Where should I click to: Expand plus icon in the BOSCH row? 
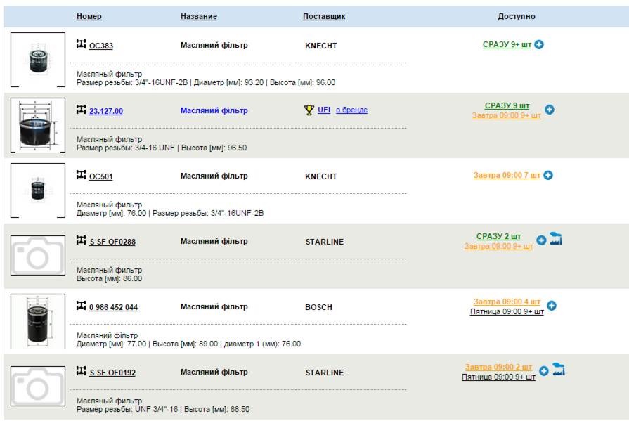click(x=552, y=306)
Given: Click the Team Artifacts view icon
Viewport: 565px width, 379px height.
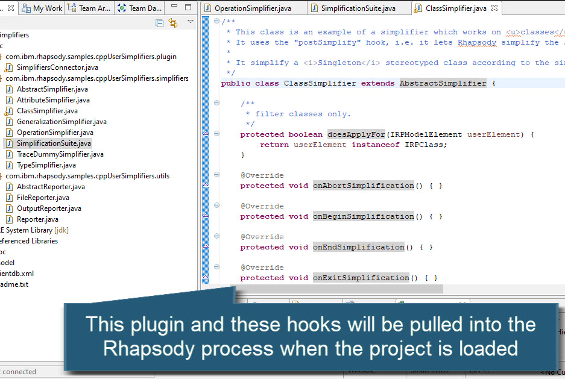Looking at the screenshot, I should 72,8.
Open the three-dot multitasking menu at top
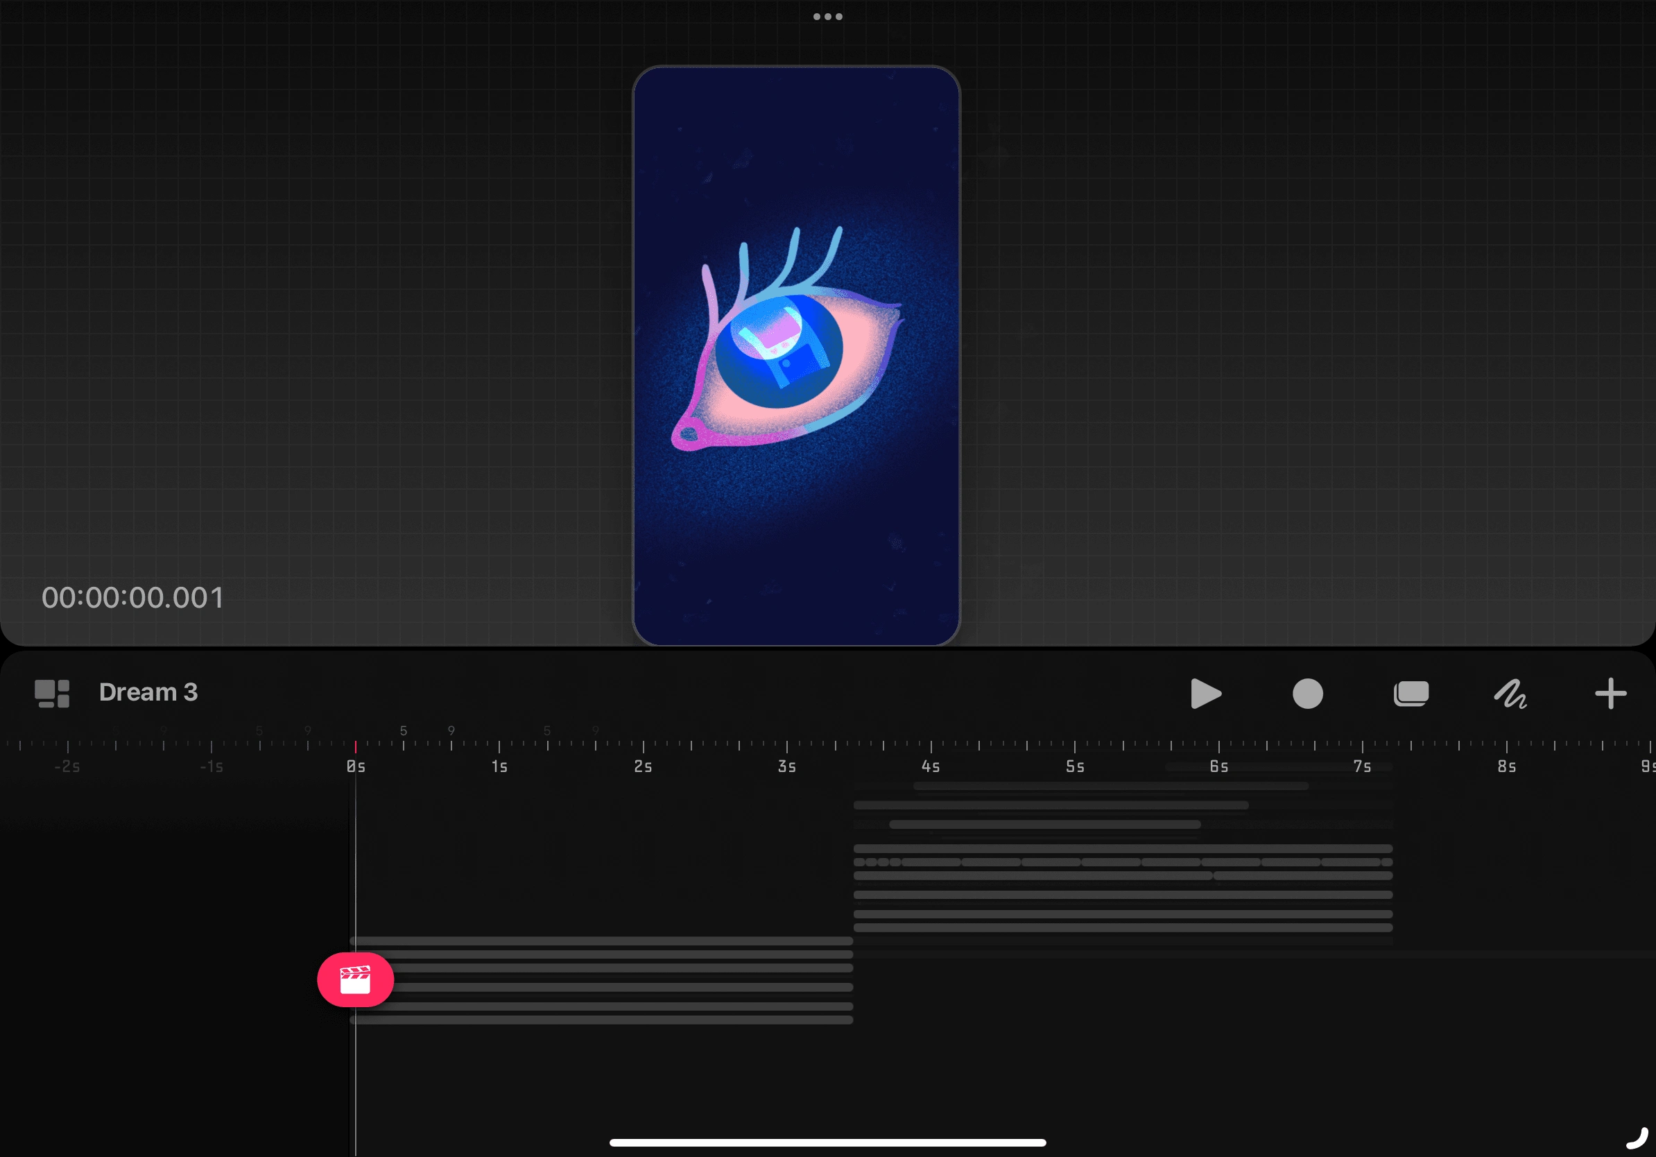 pos(827,16)
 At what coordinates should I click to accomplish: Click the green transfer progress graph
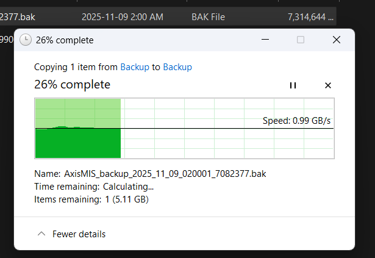tap(78, 128)
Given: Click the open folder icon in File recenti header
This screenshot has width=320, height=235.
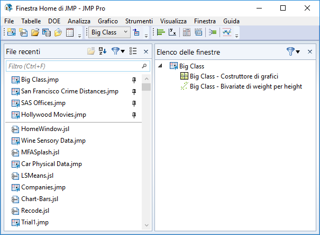Looking at the screenshot, I should tap(91, 51).
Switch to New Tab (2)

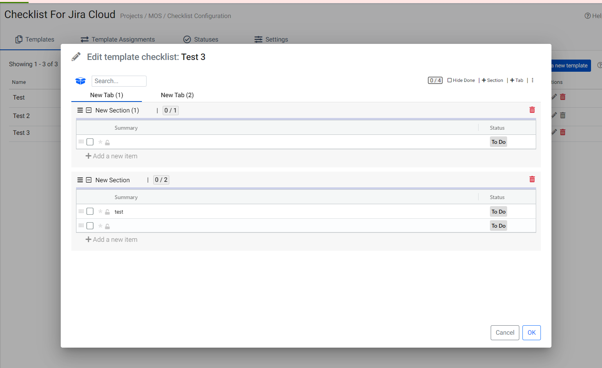pyautogui.click(x=177, y=95)
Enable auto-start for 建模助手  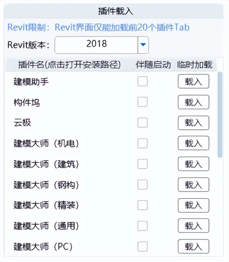143,81
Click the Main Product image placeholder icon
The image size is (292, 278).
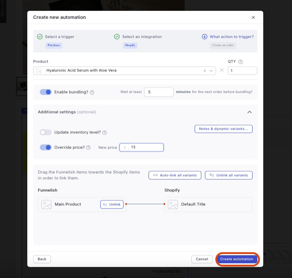point(46,205)
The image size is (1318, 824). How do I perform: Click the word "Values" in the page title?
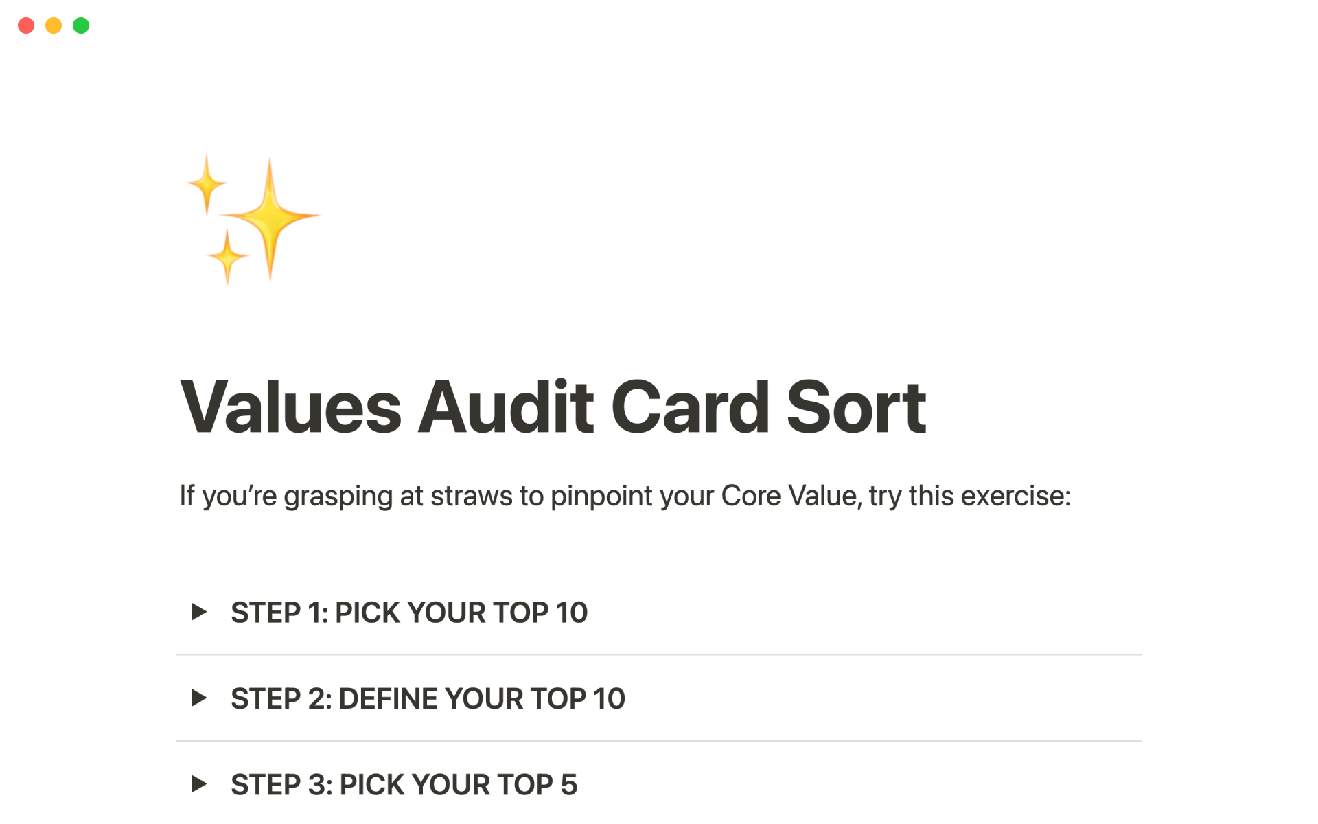pos(290,408)
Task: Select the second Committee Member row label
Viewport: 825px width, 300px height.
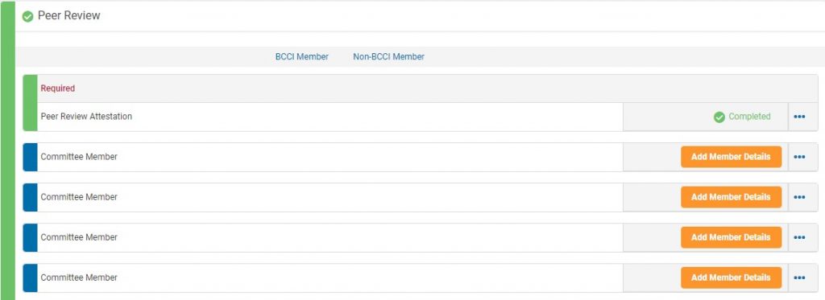Action: point(79,197)
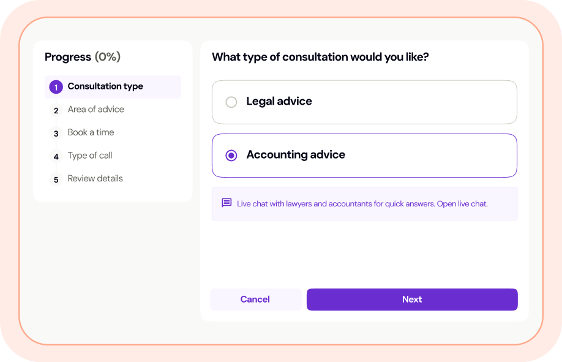
Task: Navigate to the Review details step
Action: [x=95, y=178]
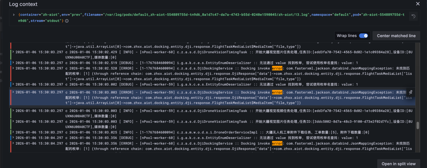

▬▬▬▬▬▬

◆ BRIEF: How many lines of the records contain the string "size"? Case counts; give only the number.

◆ CORRECT RESULT: 2